[Stated problem]: Can you reproduce the records below word for word, starting at the line containing "Click the Admin Fees To field" and running through the last line of the records, with the pictures left out?

** Start **

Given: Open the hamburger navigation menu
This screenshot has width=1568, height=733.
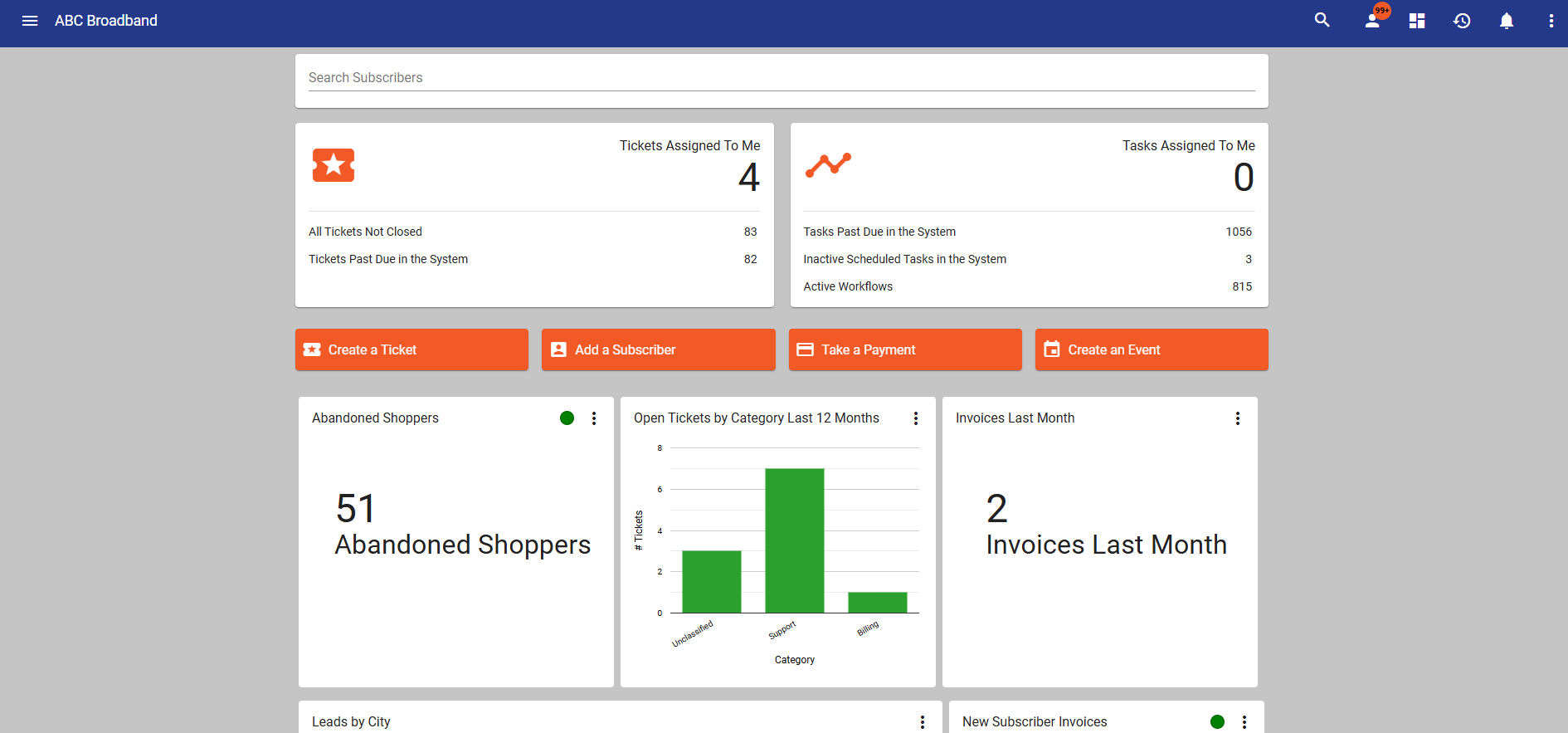Looking at the screenshot, I should pos(30,21).

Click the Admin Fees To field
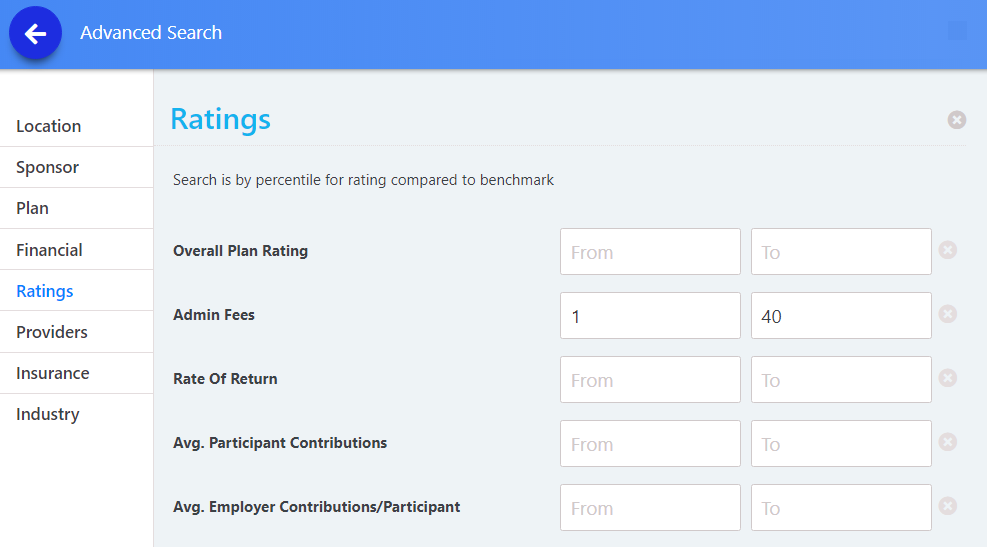click(x=841, y=316)
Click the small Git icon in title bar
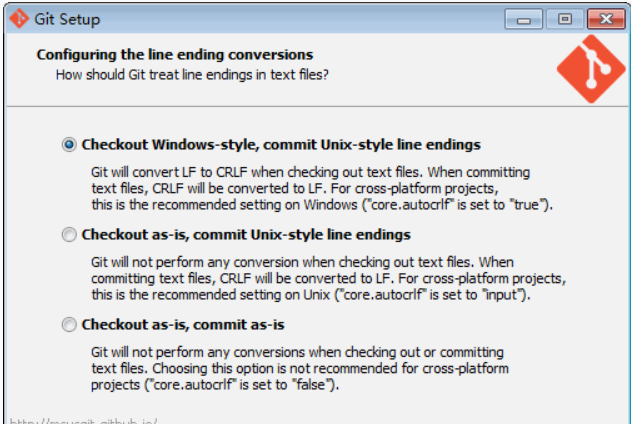This screenshot has width=631, height=424. click(17, 18)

** End **

[Result below]:
Click the Admin Fees To field
click(x=841, y=316)
Click the small Git icon in title bar
This screenshot has width=631, height=424. click(17, 18)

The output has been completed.